Ele perambulava e dormia pelas ruas de São Paulo, como milhares de outras pessoas o fazem. Entretanto, chamava a atenção de todos pelo carisma inigualável, a impressão que dava é que conhecia um grande segredo inteiramente vedado a outros mortais. Além disso, seus olhos eram profundos e tristes, mas quando se iluminavam, irradiavam estranha luz que, ao se refletir em outras faces humanas, transformava-as de imediato em algo delicado, singelo, humanizado.
Naquela noite, ele tinha acabado de tomar banho no posto de gasolina que gentilmente o acolhia nos finais de semana, quando de repente, um senhor elegantíssimo de ares refinados, aproximou-se sob as lâmpadas amarelas da garagem.

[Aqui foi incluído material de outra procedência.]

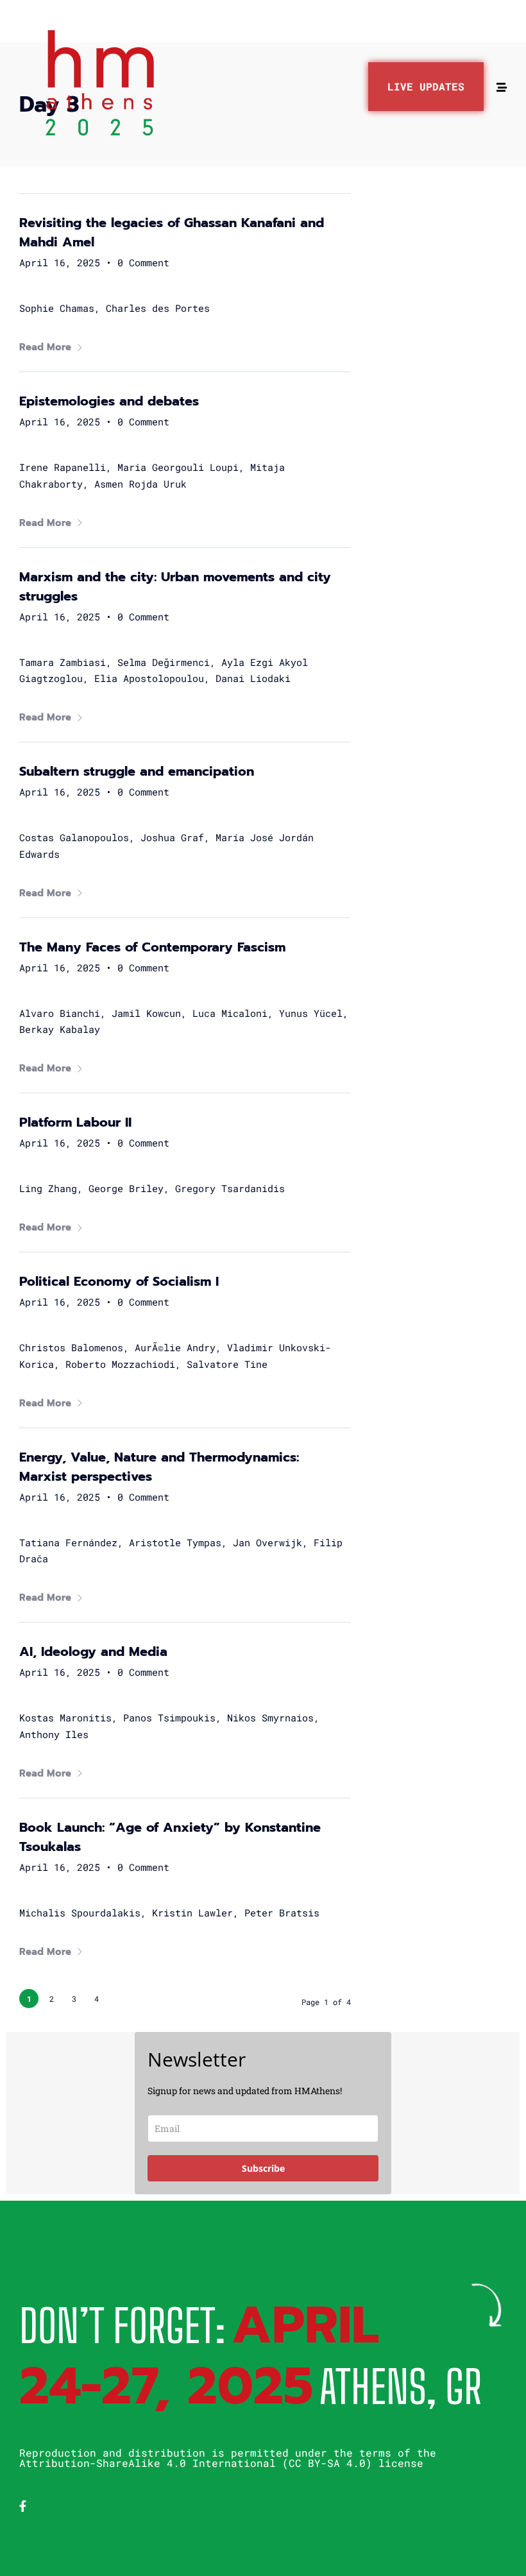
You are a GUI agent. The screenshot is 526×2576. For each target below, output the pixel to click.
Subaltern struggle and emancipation (136, 771)
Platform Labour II (75, 1122)
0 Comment (143, 262)
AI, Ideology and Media (93, 1651)
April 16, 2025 (59, 262)
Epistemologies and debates (109, 401)
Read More (45, 347)
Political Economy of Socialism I (119, 1281)
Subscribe (263, 2168)
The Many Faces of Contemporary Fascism (152, 947)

– Vim aqui conversar com você para cumprir uma velha promessa. Não me pergunte pelo meu nome porque isto não interessa, nem como o escolhi em meio a tantos desabrigados. O importante é que me ouça com atenção: Trago neste malinha dez mil reais e quero que você aceite este dinheiro! Ele é inteiramente legal e não haverá problemas com a polícia em hipótese alguma. Use-o como bem entender, faça bom proveito dele para sua regeneração, mas há um detalhe importante a ser observado: reserve mil reais e se dirija ao santuário de Santa Terezinha do Menino Jesus que fica a quarenta quilômetros daqui e deposite a quantia aos pés da irmãzinha. Você conhece o local?
Ele fitou o homem desconhecido com a surpresa que a oferta ensejava e anuiu com a cabeça, dizendo:
– Sim, eu conheço o santuário. Fui visitá-lo quando era criança com meus pais e não terei dificuldades em achá-lo. Dou minha palavra que mil reais serão levados à santa.
Ambos se despediram como se fossem velhos amigos e o morador das ruas ficou horas a fio olhando a mala acinzentada e gasta. Quem seria esse homem misterioso? O que ele realmente queria? Quais seriam suas verdadeiras intenções? Mas nada disso importava de fato, a realidade é que com dez mil reais nas mãos, a vida de humilhações e privações teria, se não um final definitivo, mas ao menos uma bem-vinda interrupção.
A primeira coisa que fez no dia seguinte foi cortar o cabelo e aparar a barba grisalha. Depois vieram as roupas novas compradas na lojinha contígua ao posto de gasolina e que muito assustaram a mocinha vendedora. Ao meio-dia entrou num restaurante chique localizado no centro da cidade e pediu lasanha e vinho. Bebeu três garrafas e ficou embriagado, mas desta feita com bebida boa, de qualidade. Repetiu a ida ao mesmo restaurante nas duas semanas seguintes. E agora precisava desesperadamente sentir as carícias sensuais de uma mulher. Procurou e achou com facilidade garotas de programa. Foi ter com elas inúmeras vezes em motéis caros e luxuosos.
Em dois meses, os dez mil reais estavam quase acabando, mas o antigo morador das ruas jurava para si mesmo que cumpriria a promessa e levaria os mil reais até o santuário. Quando estava finalmente prestes a partir, encontrou o amigo Alexandre dos tempos da faculdade que o reconheceu de pronto. Comeram juntos e se embriagaram nababescamente por três dias. Depois disso, olhou a malinha de esguelha como se olha para um bebê recém-nascido e ficou arrasado. Tinha gasto todo o dinheiro e só havia sobrado uma mísera nota de cem reais, mas mesmo assim, frustrado e arrependido, resolveu partir em viagem.
No meio do caminho, havia uma romaria de peregrinos mal ajambrados. Juntou-se àquela gente sem pedir licença nem cerimônia. Na maior parte do tempo, ficavam todos em silêncio, mas do nada, em meio à obstinação por chegar o mais rapidamente possível, as pessoas entoavam músicas de louvor e glória a Deus. E andavam e andavam resoluta e alegremente.
Era um êxtase estar ali em comunhão, sentindo no fundo do coração a mistura emocionada de vozes e lágrimas. Quantos desgraçados como ele, pecadores, marginalizados, fracos, viciados, suicidas tinham esperança e coragem para levar os olhos esfaimados diante da piedade divina?
Então, depois de muitos dias, o santo bêbado se separou do grupo, entrou na igreja e tirou a nota surrada de cem reais para depositá-la solenemente à mercê de Terezinha. Não eram os mil reais prometidos, mas de alguma maneira sentiu-se orgulhoso por ter cumprido a promessa feita ao desconhecido aristocrata.
De volta a São Paulo, agora inteiramente sozinho, não conseguia deixar de pensar nos sofridos companheiros cantando sob a noite eterna: “eis me aqui, Senhor, para fazer Tua vontade, para viver do Teu amor”.